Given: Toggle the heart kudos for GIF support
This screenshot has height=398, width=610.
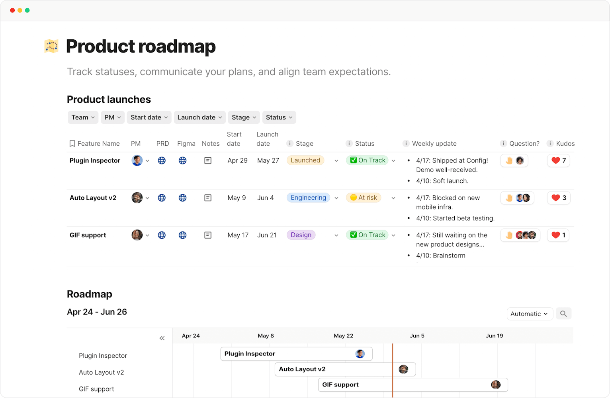Looking at the screenshot, I should [558, 235].
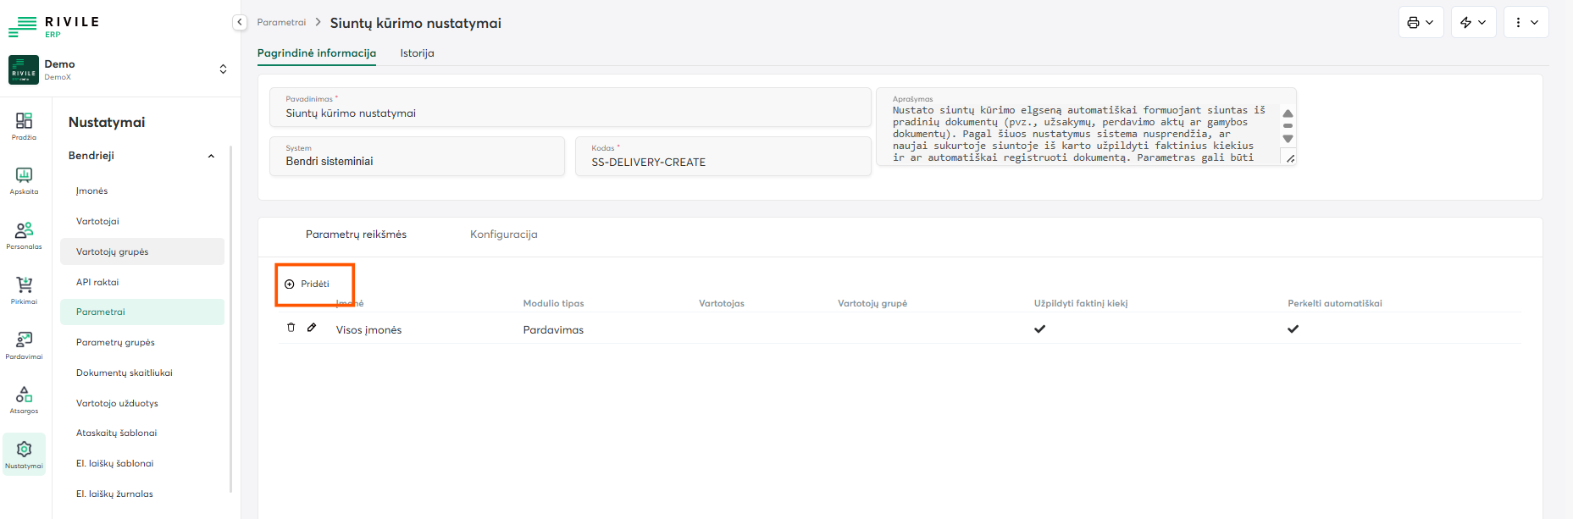The image size is (1573, 519).
Task: Click the Pavadinimas input field
Action: click(x=569, y=113)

* **EXERCISE PROMPT**
Each line above must be repeated exactly in the answer, with pictures omitted.

* **COMPLETED EXERCISE**
Given: Toggle the heart kudos for GIF support
This screenshot has height=398, width=610.
Looking at the screenshot, I should [558, 235].
The image size is (1573, 519).
Task: Click the Pavadinimas input field
Action: click(x=569, y=113)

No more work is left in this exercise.